- **DOCUMENT PASSAGE**:

-=-=-

Hematopoietic sphingosine 1-phosphate lyase deficiency decreases atherosclerotic lesion development in LDL-receptor deficient mice

Abstract

Aims: Altered sphingosine 1-phosphate (S1P) homeostasis and signaling is implicated in various inflammatory diseases including atherosclerosis. As S1P levels are tightly controlled by S1P lyase, we investigated the impact of hematopoietic S1P lyase (Sgpl1(-/-)) deficiency on leukocyte subsets relevant to atherosclerosis.

Methods and results: LDL receptor deficient mice that were transplanted with Sgpl1(-/-) bone marrow showed disrupted S1P gradients translating into lymphopenia and abrogated lymphocyte mitogenic and cytokine response as compared to controls. Remarkably however, Sgpl1(-/-) chimeras displayed mild monocytosis, due to impeded stromal retention and myelopoiesis, and plasma cytokine and macrophage expression patterns, that were largely compatible with classical macrophage activation. Collectively these two phenotypic features of Sgpl1 deficiency culminated in diminished atherogenic response.

Conclusions: Here we not only firmly establish the critical role of hematopoietic S1P lyase in controlling S1P levels and T cell trafficking in blood and lymphoid tissue, but also identify leukocyte Sgpl1 as critical factor in monocyte macrophage differentiation and function. Its, partly counterbalancing, pro- and anti-inflammatory activity spectrum imply that intervention in S1P lyase function in inflammatory disorders such as atherosclerosis should be considered with caution.

-=-=-

- **WORK INSTRUCTION 1**: In the abstract on hematopoietic S1P lyase deficiency, what caused the mild monocytosis seen in the Sgpl1(-/-) chimeras?
- **WORK INSTRUCTION 2**: Summarize the abstract on hematopoietic S1P lyase deficiency in two sentences.
- **WORK INSTRUCTION 3**: Proceed with the abstract on S1P lyase deficiency and atherosclerosis, picking up after its final sentence.

-=-=-

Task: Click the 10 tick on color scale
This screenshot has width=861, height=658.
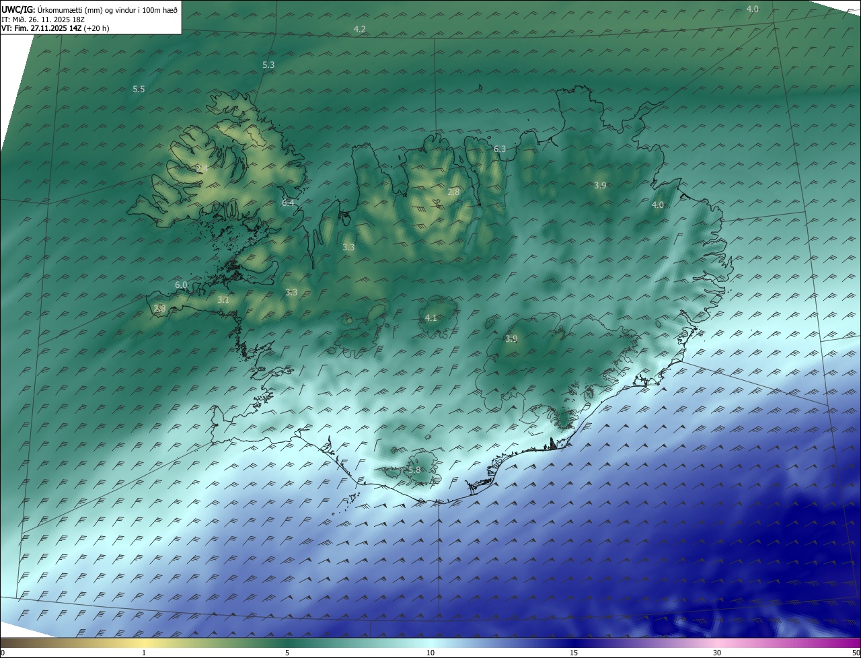Action: [431, 653]
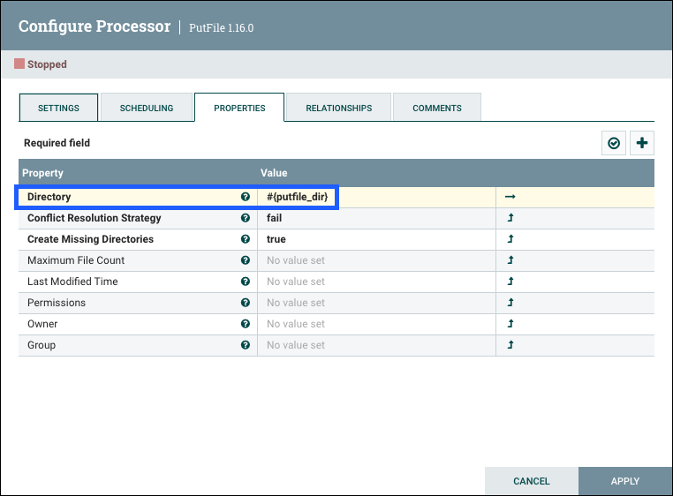
Task: Select the Relationships tab
Action: 338,108
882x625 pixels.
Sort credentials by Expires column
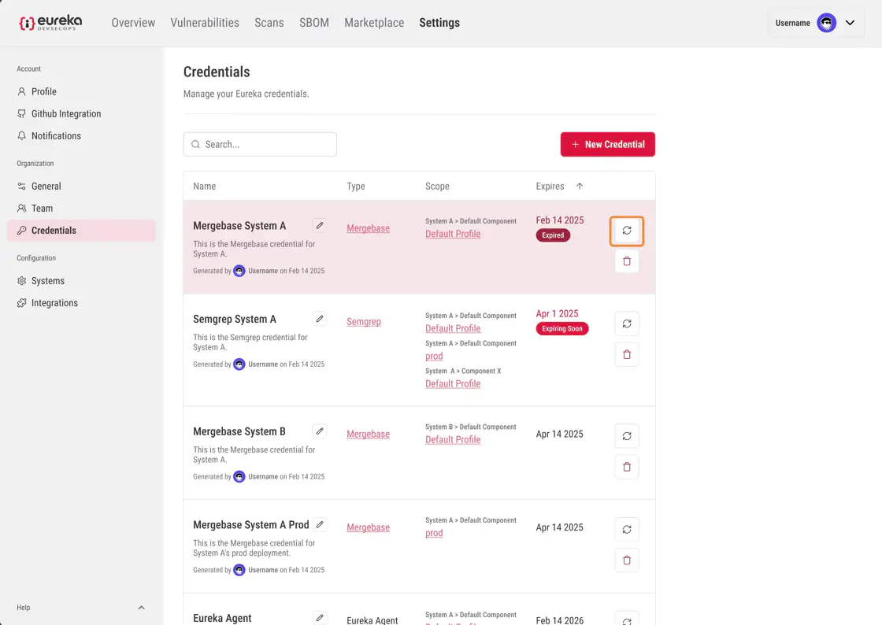(580, 187)
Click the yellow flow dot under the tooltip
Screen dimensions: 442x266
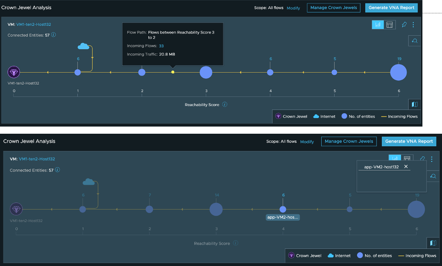(x=173, y=72)
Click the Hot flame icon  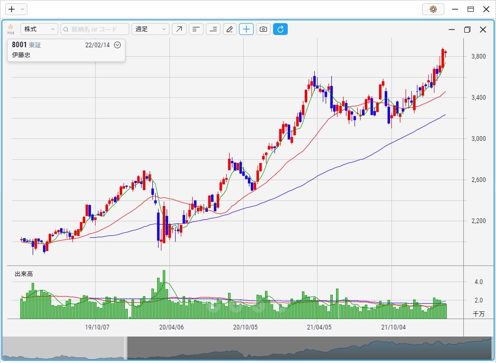click(x=10, y=29)
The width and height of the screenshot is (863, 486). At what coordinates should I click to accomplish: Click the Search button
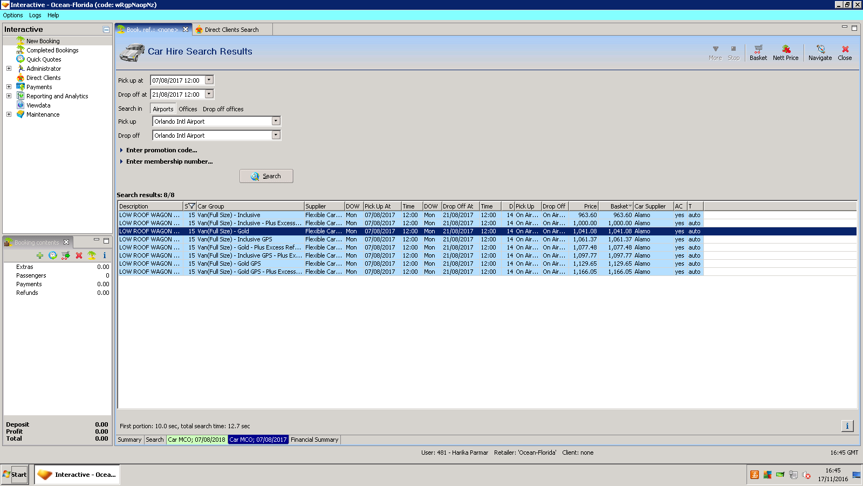[x=266, y=176]
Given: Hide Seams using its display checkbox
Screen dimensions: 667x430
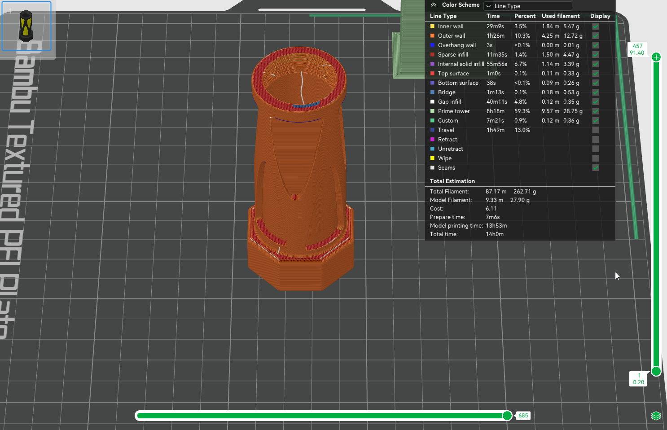Looking at the screenshot, I should (x=596, y=168).
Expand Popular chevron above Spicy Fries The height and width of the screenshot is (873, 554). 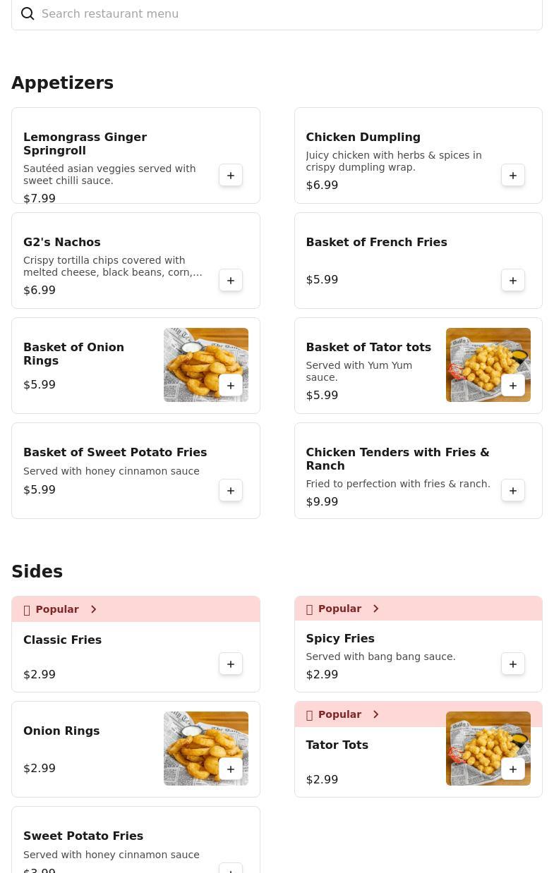tap(375, 609)
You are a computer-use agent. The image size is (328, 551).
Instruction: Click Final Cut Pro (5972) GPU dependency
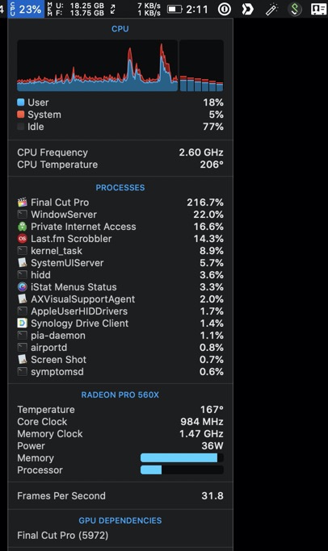click(63, 536)
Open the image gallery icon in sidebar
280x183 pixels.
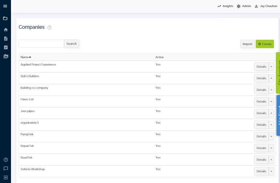point(5,56)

-=-=-

- **EXERCISE RESPONSE 1**: Impeded stromal retention and myelopoiesis.

- **EXERCISE RESPONSE 2**: LDL receptor deficient mice given Sgpl1(-/-) bone marrow had disrupted S1P gradients, lymphopenia, and blunted lymphocyte responses, but also mild monocytosis and largely classical macrophage activation, and together these features reduced the atherogenic response. The authors conclude that hematopoietic S1P lyase controls S1P levels, T cell trafficking, and monocyte and macrophage differentiation and function, so intervening in S1P lyase in atherosclerosis should be approached with caution.

- **EXERCISE RESPONSE 3**:
Figure 1. Detailed outline of the experimental setup.

Figure 2. Recipient bone marrow genotyping and S1P concentrations.

Genotyping of the bone marrow (A) showed >90% repopulation of the bone marrow for Sgpl1. (B) Effect of hematopoietic Sgpl1^−/− on plasma S1P concentration and S1P content of thymus, lymph node, and spleen. White bars: wild-type (WT), black bars: Sgpl1^−/− (KO) chimeras. Data are represented as mean +/− SEM^−/−, data from n = 10–11 per group in total. *P<0.05, **P<0.01, ***P<0.001 (WT versus KO).

Figure 3. Effect of hematopoietic Sgpl1^−/− on T cell numbers.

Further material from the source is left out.